Madrid is the third-largest city in the European Union behind only London and Berlin. It is the capital and largest city of Spain with a population of roughly 3.2 million. The entire metropolitan area of Madrid accounts for an estimated 6.5 million inhabitants. The city's metropolitan area is also the third largest in the European Union after that of London and Paris. Madrid's municipality covers an area of approximately 233.3 square miles.

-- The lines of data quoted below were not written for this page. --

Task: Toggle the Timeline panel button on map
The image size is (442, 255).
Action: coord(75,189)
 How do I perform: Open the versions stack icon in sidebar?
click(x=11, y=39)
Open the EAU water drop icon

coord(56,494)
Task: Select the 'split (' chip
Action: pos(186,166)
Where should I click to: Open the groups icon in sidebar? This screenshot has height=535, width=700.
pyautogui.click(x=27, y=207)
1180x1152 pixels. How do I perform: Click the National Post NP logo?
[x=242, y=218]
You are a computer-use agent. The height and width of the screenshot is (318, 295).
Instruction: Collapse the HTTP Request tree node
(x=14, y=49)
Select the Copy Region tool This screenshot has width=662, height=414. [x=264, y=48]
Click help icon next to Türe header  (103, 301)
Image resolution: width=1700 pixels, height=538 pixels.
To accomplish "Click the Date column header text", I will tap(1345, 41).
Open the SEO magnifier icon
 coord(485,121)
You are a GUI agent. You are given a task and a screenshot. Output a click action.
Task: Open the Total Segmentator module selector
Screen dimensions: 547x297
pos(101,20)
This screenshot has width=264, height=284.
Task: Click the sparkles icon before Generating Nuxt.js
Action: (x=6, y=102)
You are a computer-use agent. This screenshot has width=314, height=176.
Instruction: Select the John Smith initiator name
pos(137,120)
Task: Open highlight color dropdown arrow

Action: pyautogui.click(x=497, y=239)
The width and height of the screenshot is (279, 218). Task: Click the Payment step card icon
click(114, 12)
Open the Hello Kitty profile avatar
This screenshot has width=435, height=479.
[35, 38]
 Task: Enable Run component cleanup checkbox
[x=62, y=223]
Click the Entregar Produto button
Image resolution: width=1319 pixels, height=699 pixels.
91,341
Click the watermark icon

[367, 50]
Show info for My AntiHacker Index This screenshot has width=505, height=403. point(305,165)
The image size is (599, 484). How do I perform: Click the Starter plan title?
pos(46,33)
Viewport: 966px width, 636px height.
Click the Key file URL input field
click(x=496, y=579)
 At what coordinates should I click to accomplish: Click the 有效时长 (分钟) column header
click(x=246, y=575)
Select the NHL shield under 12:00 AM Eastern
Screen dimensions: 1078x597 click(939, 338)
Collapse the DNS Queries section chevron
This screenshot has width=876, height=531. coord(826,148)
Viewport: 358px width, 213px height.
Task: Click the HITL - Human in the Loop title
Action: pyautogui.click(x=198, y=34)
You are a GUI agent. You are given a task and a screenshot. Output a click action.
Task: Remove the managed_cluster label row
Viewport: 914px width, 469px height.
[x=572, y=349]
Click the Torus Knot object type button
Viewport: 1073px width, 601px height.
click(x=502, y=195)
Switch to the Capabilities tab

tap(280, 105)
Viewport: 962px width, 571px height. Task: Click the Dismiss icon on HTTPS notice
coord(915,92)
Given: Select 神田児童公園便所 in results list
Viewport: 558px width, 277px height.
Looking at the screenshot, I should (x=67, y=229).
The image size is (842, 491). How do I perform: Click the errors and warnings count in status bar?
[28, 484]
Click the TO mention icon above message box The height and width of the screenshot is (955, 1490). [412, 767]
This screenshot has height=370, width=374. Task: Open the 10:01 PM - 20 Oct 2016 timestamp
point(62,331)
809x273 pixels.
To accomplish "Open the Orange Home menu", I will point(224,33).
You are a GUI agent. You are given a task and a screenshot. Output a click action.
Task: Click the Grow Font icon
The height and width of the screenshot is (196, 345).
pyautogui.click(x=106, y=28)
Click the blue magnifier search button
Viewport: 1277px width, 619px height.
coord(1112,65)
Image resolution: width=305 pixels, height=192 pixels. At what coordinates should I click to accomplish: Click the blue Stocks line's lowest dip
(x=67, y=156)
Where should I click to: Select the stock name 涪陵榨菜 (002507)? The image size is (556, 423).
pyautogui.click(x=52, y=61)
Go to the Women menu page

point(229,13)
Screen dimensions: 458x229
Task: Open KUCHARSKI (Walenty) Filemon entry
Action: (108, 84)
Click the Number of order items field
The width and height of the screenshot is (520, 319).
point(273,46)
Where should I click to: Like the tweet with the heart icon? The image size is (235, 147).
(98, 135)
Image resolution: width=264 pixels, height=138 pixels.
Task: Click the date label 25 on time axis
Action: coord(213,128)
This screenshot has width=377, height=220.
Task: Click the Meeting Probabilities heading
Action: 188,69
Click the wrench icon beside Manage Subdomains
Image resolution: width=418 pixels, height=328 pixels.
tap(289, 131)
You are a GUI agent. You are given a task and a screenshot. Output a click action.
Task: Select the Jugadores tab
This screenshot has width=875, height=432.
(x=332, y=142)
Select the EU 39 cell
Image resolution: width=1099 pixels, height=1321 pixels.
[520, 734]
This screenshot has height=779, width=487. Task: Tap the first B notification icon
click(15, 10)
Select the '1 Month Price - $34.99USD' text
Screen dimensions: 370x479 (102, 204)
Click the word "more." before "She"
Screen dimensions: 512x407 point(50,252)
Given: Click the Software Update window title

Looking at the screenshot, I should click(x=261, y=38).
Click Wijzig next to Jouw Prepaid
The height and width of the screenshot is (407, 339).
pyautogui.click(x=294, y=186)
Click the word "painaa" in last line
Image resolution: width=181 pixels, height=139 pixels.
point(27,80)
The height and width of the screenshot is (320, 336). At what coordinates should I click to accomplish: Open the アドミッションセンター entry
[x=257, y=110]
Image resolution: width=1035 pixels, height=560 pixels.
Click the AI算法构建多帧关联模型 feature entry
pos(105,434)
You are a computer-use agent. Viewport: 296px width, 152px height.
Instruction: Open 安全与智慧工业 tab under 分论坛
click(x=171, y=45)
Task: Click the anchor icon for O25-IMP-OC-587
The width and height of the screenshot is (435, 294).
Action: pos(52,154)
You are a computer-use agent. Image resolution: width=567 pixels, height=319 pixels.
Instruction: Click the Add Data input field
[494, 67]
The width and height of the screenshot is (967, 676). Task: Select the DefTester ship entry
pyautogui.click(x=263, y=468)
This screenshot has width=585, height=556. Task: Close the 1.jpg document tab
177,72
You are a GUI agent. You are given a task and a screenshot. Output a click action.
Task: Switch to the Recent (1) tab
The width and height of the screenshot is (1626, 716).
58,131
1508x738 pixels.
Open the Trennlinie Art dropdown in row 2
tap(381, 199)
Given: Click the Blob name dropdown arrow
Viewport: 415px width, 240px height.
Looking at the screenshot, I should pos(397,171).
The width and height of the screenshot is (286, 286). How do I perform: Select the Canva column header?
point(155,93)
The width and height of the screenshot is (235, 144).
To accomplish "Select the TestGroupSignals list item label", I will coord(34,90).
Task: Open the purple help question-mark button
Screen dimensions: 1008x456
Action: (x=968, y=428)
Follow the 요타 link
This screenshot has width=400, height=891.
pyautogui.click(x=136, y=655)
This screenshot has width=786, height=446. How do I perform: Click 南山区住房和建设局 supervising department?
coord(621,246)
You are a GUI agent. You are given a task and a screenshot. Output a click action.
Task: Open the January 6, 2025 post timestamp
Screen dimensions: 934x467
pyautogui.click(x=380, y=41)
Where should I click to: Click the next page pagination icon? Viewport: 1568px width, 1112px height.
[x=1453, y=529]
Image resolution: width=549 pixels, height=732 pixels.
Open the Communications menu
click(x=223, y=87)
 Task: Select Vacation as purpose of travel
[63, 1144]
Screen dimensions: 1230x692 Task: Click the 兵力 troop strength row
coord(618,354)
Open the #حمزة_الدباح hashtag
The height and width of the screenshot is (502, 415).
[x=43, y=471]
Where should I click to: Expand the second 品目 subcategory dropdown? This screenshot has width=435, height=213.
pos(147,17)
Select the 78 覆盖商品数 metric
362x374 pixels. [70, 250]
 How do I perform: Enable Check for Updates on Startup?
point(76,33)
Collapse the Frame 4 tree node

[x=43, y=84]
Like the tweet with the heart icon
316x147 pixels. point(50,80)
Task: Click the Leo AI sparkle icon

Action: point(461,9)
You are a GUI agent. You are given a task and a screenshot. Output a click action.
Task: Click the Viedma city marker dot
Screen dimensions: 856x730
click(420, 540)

Overview Of The Capital City Of Spain
Madrid is a business center, a cosmopolitan city, headquarters for the Spanish government, public administration, parliament and also home to the Royal Spanish family. The city also plays a significant role in the industrial and banking sectors. A large number of industries found in Madrid are situated in the southern region of the city where major food, textile, and metalworking factories can be found clustered together. Madrid has a major influence on fashion, politics, culture, entertainment, science, arts, media, environment, and education. The city is home to two famous football clubs: Atletico Madrid and Real Madrid. Madrid is also best known for its intense cultural and artistic activities coupled with a robust nightlife
The History Of Madrid
The grand metropolis of Madrid traces its roots back to the 9th century during the times of Muhammad I, the 5th Emir of Cordoba. Muhammad I ordered the construction of a fortress on the left bank of the Manzanares River. Later on, the region became a subject of conflict between the Arabs and the Christians. The region was eventually conquered by Alonso VI of León and Castile in 1085, with Christians dominating the city and integrating it as the Crown's property into the Kingdom of Castile. The city center was occupied by Christians while Jews and Muslims relocated to the suburbs. The region's administrative district stretched to the Guadarrama River in the west from the Jarama River in the east and since it was prospering it was known as Villa.
The Economy Of Madrid
Madrid is the largest financial center in Spain and among the largest in Europe with the city`s biggest employers being Drafados, Telefónica, BBVA, Urbaser, Iberia, FCC, and Prosegur. Madrid is home to more than 30 research centers and 17 universities. It also ranks 4th in the EU by gross internal product. The service sector contributes significantly to the economy of the city accounting for 85.9% of the total economy. Other contributing sectors to the economy included construction which accounted for 6.1% and industry, which accounted for 7.9% in 2011.
Attractions In Madrid
Madrid is a city full of energy and one that offers a wide array of cultural attractions providing a real taste of the country of Spain. Madrid is never short of tourists as Spain is among the most visited countries in Europe. The city is home to several monuments and art museums including other attractions. Some of the attractions in Madrid include the Prado Museum, the Royal Palace, Puerta del Sol, Archeology Museum, Plaza Mayor, the Buen Retiro Park, the Royal Chapel of St. Anthony of La Florida, among many others.
Nightlife In Madrid
One of the main attractions in the city of Madrid is its nightlife. The city is home to numerous jazz lounges, flamenco theaters, tapas bars, clubs, live music venues, cocktail bars and all sorts of entertainment establishments. La Noche en Vivo, the Live Music Venues Association, is responsible for hosting a broad range of live music shows. The city's nightlife together with its young cultural awakening that mostly prospered during the 80s following the demise of Franco. Tribunal, Huertas, Alonso Martinez, Atocha, Bilbao and the Puerta del Sol area are among the most famous neighborhoods for nightlife in the city.